• Exercise directions:
Reproduce verbatim the lines of the listing below, starting at the line containing "You are a GUI" and ending at the line containing "The width and", both included, and nothing else.

• Records for processing:
..........

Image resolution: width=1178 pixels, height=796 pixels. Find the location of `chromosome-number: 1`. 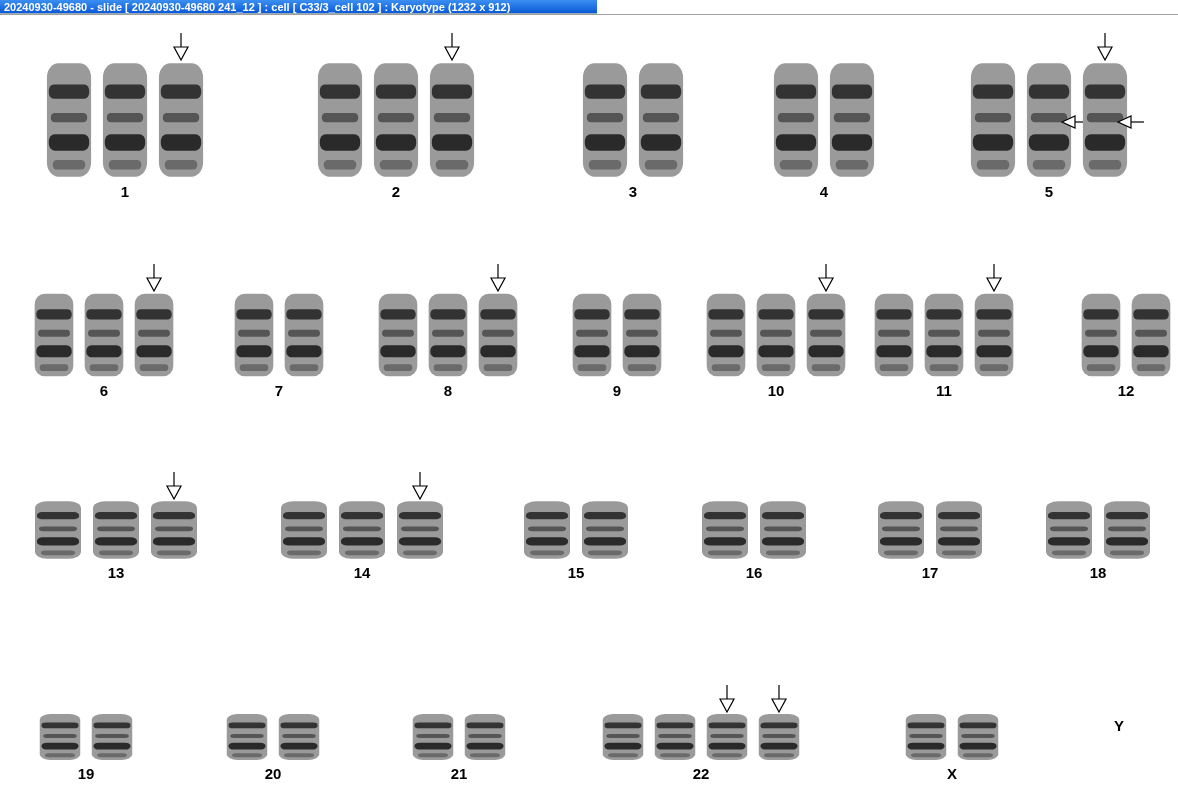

..........

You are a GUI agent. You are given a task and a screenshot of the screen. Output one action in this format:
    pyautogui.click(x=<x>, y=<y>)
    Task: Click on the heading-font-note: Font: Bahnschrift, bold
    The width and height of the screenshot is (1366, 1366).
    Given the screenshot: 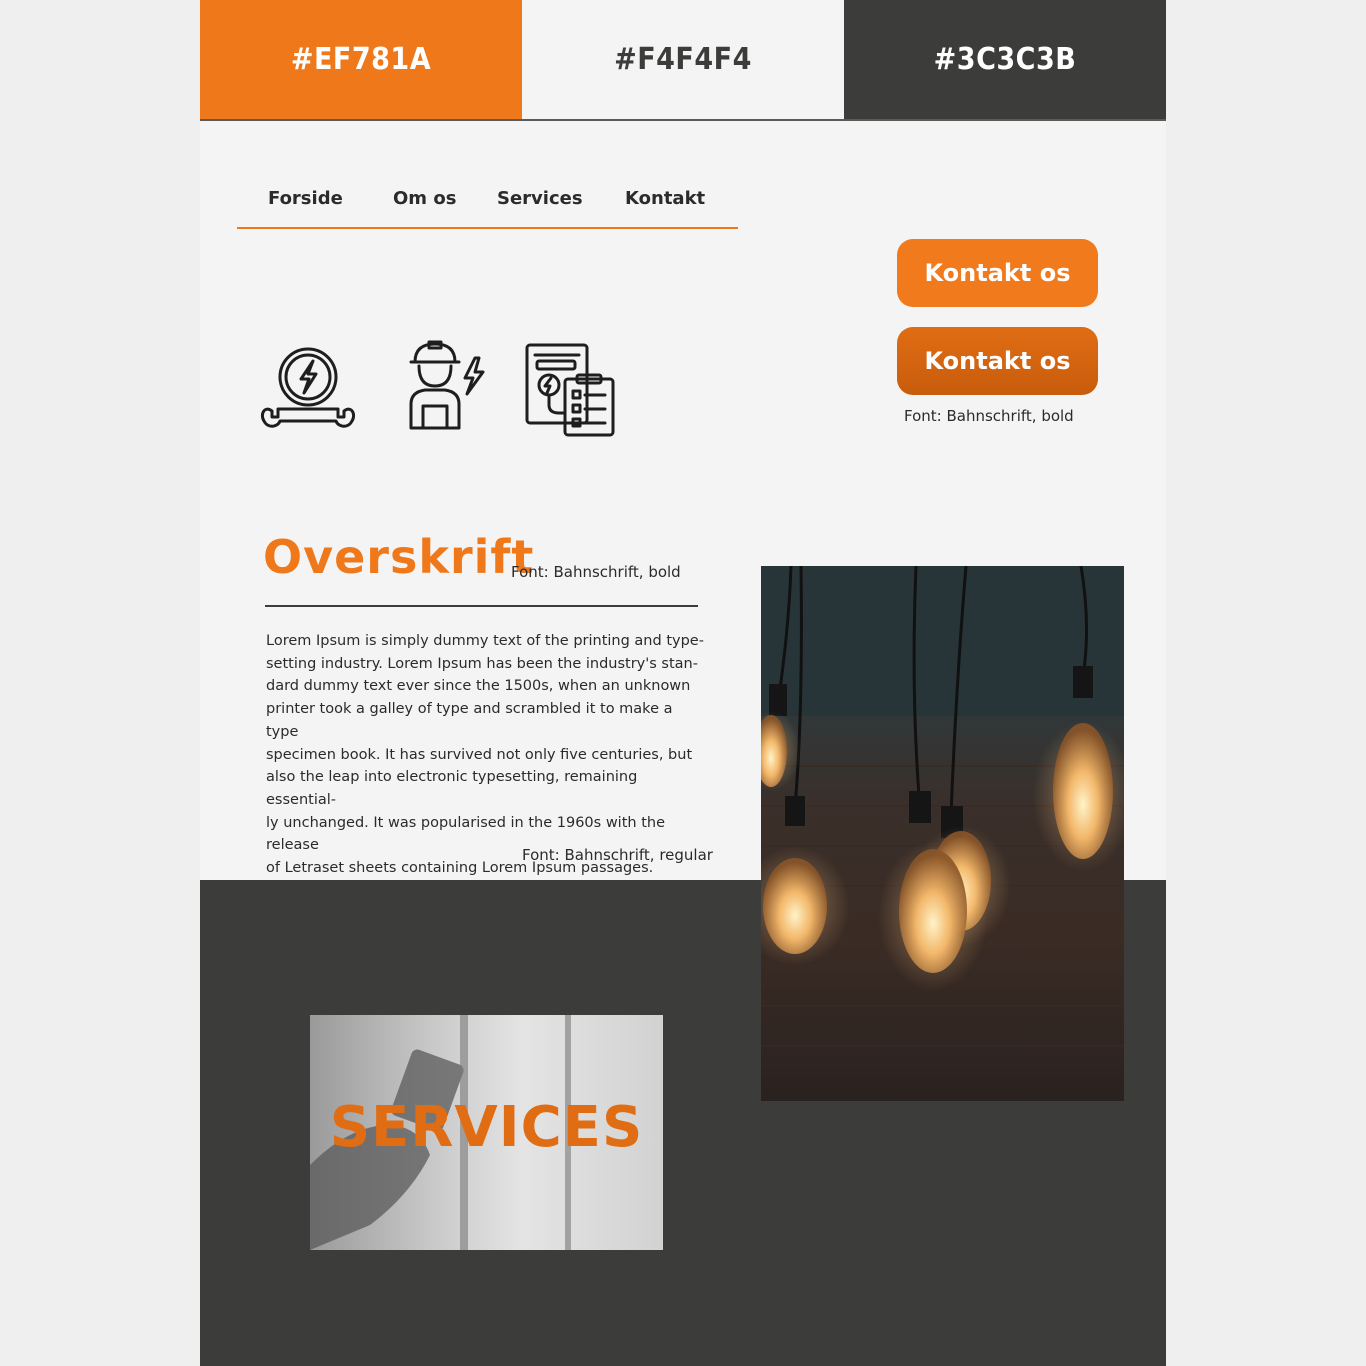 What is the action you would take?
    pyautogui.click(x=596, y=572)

..........

• Exercise result:
You are a GUI agent. You are given a task and a screenshot of the screen. Output one action in this format:
    pyautogui.click(x=<x>, y=<y>)
    Task: Click on the heading-font-note: Font: Bahnschrift, bold
    The width and height of the screenshot is (1366, 1366).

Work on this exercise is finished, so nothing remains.